INFORMATION:
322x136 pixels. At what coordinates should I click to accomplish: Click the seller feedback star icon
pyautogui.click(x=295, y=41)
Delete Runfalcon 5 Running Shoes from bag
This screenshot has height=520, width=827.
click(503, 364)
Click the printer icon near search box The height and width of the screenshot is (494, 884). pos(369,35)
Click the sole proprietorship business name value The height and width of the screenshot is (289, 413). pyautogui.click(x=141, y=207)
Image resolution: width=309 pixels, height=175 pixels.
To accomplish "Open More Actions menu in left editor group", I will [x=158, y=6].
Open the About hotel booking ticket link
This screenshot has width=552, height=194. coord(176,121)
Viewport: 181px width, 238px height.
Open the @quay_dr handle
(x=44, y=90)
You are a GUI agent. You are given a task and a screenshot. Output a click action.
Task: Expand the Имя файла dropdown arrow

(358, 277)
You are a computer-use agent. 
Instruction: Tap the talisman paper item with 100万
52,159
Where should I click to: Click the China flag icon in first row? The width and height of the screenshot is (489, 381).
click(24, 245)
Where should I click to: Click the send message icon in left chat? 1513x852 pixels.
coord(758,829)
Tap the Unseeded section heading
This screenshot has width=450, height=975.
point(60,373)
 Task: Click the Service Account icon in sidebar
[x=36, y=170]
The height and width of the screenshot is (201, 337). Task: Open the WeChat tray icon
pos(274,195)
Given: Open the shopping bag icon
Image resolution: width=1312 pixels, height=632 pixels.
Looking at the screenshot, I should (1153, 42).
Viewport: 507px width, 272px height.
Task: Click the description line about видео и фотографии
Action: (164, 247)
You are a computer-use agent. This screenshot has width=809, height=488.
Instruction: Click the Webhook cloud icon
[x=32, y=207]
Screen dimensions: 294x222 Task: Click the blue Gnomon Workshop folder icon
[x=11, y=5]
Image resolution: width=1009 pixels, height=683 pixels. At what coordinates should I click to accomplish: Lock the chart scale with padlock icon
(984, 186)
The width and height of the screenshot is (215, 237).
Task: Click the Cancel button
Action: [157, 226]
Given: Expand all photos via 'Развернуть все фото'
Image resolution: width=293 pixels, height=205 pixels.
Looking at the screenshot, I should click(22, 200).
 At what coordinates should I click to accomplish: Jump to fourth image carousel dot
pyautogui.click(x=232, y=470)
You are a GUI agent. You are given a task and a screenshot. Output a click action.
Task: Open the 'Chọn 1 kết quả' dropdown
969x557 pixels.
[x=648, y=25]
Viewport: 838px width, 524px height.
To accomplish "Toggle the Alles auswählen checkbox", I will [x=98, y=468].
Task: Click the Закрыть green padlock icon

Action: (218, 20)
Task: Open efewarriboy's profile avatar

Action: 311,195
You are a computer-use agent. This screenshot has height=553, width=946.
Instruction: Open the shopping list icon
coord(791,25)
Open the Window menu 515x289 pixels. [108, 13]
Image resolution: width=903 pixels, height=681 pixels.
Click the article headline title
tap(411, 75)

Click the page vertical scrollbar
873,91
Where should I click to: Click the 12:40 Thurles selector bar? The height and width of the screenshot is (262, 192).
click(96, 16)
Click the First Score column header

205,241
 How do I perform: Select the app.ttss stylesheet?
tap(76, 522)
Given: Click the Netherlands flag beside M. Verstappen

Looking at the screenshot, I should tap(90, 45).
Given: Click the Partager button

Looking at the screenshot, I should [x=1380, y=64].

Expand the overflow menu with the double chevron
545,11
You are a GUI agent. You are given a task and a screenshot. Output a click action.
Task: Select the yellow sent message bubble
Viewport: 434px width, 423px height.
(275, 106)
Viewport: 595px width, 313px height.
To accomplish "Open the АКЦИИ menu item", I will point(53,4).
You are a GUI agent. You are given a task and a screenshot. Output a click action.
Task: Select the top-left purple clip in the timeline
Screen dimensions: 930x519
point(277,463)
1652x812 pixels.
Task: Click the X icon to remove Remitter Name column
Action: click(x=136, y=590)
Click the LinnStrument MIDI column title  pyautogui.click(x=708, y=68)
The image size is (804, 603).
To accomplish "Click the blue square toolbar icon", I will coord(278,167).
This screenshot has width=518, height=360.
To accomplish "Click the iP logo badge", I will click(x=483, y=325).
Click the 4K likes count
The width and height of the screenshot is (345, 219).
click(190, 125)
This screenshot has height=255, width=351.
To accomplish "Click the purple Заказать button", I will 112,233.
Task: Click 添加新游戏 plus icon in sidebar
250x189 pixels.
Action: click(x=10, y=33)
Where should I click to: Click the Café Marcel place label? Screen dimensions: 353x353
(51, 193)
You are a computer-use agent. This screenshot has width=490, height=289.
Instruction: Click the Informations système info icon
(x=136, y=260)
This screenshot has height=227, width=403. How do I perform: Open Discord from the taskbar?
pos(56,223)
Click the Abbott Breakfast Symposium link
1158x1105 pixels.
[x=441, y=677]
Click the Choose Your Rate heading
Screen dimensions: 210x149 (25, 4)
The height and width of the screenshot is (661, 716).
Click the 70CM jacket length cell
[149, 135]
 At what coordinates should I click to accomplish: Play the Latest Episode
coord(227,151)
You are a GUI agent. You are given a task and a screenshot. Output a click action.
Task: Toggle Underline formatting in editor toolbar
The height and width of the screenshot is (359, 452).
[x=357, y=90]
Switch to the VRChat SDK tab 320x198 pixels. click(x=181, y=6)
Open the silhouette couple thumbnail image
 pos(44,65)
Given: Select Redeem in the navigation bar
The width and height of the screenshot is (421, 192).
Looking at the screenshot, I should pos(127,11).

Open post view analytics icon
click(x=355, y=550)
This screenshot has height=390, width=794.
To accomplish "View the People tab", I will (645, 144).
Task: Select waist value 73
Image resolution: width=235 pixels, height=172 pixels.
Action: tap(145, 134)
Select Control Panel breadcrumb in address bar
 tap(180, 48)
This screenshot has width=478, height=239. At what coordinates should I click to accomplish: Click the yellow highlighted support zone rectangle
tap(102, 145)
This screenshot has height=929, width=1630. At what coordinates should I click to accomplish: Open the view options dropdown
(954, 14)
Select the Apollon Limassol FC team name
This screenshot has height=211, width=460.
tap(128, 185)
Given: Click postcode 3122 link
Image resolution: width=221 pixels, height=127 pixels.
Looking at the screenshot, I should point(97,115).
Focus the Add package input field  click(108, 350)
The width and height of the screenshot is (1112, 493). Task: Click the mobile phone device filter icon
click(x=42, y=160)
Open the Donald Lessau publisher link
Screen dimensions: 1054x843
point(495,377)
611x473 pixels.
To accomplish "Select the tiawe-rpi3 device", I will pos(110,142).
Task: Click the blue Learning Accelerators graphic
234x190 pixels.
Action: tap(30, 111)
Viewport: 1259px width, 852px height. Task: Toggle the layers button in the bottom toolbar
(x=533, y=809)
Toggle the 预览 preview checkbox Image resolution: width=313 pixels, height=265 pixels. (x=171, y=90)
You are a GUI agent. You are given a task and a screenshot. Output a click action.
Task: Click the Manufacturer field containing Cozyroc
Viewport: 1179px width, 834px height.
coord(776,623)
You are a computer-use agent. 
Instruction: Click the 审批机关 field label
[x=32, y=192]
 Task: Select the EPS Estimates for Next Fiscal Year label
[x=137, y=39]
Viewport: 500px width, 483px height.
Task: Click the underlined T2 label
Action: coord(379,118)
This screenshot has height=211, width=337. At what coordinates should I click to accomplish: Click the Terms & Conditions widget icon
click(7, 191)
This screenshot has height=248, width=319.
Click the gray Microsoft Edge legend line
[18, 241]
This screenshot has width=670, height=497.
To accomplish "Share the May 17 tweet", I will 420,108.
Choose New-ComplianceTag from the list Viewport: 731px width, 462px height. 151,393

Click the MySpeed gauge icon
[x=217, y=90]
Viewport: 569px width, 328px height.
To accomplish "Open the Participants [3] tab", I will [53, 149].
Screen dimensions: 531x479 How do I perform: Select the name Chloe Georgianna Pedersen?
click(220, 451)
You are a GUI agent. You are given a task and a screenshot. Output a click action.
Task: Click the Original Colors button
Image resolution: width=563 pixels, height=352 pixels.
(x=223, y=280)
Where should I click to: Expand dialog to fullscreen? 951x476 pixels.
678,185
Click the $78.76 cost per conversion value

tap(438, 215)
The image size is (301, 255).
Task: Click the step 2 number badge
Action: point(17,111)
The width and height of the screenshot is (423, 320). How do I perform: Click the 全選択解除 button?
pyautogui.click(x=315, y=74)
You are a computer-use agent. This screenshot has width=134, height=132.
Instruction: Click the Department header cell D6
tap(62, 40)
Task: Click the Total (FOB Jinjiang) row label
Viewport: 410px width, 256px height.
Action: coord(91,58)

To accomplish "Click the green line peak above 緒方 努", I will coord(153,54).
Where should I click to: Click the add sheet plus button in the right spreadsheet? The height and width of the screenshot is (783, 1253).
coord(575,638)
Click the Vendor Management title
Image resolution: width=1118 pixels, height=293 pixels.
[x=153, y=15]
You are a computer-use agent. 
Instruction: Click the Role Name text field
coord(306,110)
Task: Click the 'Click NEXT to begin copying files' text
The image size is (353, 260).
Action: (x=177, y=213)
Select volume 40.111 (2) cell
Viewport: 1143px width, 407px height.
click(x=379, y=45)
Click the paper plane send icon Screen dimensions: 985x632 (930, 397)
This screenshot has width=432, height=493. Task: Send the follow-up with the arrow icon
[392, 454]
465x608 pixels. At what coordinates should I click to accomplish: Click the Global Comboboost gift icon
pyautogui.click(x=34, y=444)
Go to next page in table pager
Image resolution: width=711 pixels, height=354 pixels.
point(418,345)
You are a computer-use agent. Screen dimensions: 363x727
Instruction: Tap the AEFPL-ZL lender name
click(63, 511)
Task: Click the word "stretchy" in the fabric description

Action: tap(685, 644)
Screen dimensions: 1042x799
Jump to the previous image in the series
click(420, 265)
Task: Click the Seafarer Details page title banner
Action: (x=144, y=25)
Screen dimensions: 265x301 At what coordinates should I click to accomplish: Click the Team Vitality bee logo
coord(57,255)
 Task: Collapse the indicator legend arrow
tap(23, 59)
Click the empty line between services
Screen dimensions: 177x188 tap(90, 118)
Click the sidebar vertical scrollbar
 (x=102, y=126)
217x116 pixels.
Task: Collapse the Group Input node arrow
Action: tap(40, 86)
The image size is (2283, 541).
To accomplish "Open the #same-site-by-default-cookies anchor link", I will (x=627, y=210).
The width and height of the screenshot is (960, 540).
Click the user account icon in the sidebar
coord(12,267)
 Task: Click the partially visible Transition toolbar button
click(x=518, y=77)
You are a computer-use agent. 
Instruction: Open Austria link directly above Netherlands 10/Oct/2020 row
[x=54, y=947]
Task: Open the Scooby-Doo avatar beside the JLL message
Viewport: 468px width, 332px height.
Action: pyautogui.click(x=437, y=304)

REQUIRED ACTION:
Write out every line of the data that holds the word "purple".

OUTPUT BELOW:
Task: Select the top-left purple clip in the timeline
To accomplish "Click the purple Заказать button", I will 112,233.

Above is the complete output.